Débora Bolsoni nasceu no Rio de Janeiro em 1975. Cresceu no bairro de Jacarepaguá, considerado como a região “atrás dos morros” da cidade e que na época ainda era rural e preservava construções coloniais. Naquele período, a Barra da Tijuca, bairro vizinho, encontrava-se em plena construção – assim como a casa da própria artista – devido à implementação do plano piloto concebido pelo arquiteto e urbanista Lúcio Costa, em 1969. A área, que abrangia cerca de 120 quilômetros quadrados, transformou-se num grande canteiro de obras e era vista pelo arquiteto como possível local para abrigar a sede da prefeitura. O projeto foi perdendo suas características ao longo das décadas, dando lugar às especulações imobiliárias principalmente durante o boom populacional dos anos 1980. Por conta disso, Débora cresceu testemunha dessa forte transformação na paisagem e atenta às características próprias das construções residenciais, que já haviam abandonado as regras daquele plano inicial. “Montes de areia, brita, milheiros de tijolos empilhados e sacos de cimento demarcavam áreas de futuras residências num universo de loteamentos a perder de vista”, ela escreveu em sua tese de mestrado.
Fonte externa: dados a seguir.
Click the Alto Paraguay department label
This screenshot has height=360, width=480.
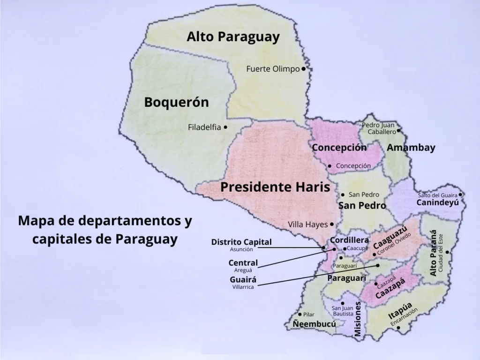[x=233, y=37]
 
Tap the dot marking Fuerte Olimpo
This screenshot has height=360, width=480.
[x=303, y=69]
Dos 13 aos 16 anos estudou no Liceu de Artes e Ofícios e depois na Escola de Artes Visuais do Parque Lage, onde teve aulas de arte conceitual com Anna Bela Geiger. Durante aquele tempo, lia muito, principalmente os clássicos literários internacionais e brasileiros, além de escutar muita “poesia musicada”, como ela se refere à música popular brasileira. A união dessa base literária às observações das transformações urbanas na adolescência teria sido a gênese do ato político e poético de sua prática, cuja plasticidade estaria fundamentada em materiais acessíveis e de fácil manejo usados no cotidiano e na construção civil.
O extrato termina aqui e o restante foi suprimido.